Objectives: This study was performed to determine whether and how unilateral vocal fold paralysis (UVFP) affects the production and perception of voiced stop consonants as compared with unvoiced stops, and to analyze the phonetic effects of UVFP on the voicing feature.
Methods: Phonetic constructs pronounced by 7 male patients with UVFP and 5 normal male subjects were recorded. The 432 speech tokens consisted of intervocalic, prevocalic, and postvocalic stop consonants (/p/, /t/, /k/, /b/, /d/, /g/) in the vowel contexts /a/ and /i/. Perceptual consonant identification testing was performed with 5 voice and speech professionals as listeners.
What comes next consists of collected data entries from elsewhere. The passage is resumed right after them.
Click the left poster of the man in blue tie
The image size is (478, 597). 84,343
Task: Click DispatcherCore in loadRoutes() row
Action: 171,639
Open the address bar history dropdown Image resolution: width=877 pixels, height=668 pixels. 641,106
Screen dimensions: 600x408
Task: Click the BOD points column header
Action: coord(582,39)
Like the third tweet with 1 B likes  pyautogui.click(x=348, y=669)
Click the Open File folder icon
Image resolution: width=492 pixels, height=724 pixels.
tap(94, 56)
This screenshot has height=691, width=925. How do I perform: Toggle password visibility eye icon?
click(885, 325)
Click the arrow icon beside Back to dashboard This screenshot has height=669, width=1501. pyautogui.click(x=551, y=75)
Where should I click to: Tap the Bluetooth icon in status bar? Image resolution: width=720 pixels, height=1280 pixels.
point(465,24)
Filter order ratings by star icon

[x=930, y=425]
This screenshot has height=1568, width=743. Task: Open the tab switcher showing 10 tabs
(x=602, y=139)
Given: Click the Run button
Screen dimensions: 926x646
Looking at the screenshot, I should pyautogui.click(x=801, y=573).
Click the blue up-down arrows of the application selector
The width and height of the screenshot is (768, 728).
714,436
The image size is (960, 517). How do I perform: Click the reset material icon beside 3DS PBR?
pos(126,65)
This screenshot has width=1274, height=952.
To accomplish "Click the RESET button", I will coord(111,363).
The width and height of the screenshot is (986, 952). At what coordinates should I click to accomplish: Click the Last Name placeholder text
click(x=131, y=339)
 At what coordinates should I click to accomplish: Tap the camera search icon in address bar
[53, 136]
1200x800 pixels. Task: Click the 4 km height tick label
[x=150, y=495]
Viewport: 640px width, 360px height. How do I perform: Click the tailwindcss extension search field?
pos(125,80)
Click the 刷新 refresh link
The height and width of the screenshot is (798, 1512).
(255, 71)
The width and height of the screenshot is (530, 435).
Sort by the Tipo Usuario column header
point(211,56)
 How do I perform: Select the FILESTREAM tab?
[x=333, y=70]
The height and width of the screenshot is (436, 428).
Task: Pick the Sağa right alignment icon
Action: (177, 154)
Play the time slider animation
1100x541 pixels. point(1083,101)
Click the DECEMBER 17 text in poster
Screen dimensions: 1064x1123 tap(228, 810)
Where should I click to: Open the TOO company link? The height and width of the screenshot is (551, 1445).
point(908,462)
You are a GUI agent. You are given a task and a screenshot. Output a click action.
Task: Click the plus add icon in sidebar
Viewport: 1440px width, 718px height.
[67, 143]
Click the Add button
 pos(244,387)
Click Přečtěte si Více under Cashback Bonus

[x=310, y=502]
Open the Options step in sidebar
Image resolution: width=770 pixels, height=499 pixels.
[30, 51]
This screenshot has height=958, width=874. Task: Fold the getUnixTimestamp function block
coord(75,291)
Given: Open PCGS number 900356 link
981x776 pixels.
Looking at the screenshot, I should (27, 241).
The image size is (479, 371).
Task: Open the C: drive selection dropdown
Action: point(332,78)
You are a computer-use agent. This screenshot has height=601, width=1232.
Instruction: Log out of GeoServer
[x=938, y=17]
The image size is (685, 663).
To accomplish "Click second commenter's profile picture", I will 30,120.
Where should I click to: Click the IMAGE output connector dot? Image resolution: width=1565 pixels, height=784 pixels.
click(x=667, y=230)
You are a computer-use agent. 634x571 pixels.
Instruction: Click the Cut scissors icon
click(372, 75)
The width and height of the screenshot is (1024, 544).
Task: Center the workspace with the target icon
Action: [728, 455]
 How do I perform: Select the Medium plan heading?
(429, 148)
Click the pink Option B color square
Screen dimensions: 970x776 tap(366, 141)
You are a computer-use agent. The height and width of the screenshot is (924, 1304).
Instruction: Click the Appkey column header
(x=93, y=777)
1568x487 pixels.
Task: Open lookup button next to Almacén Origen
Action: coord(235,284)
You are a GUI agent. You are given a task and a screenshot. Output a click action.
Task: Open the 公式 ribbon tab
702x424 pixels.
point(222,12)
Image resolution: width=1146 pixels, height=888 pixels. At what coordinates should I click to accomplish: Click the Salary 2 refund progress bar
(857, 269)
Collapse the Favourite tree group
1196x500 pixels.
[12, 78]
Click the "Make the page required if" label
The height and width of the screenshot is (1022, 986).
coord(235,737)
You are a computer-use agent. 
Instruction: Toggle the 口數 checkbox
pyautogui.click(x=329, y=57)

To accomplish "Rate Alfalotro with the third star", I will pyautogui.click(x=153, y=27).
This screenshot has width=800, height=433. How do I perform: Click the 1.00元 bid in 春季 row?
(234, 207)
The type and frequency of errors made in consonant identification were analyzed. Spectrographic analysis was used to analyze acoustic cues.
Results: The rate of correct consonant identification was significantly lower for tokens pronounced by patients with UVFP (77.3% versus 97.6%, p = .0001) because of incorrect identification of the voiced consonants, frequently perceived as their unvoiced homologues. Confusion between dental and alveolar place of articulation for unvoiced stops was also noted.
Conclusions: Unilateral vocal fold paralysis alters the voiced-unvoiced stop consonant distinction and the dental-palatal stop consonant distinction in an experimental nonspeech context. This finding implies the existence of a phonetic handicap for patients with UVFP. Further studies should determine the effects of UVFP on global speech intelligibility.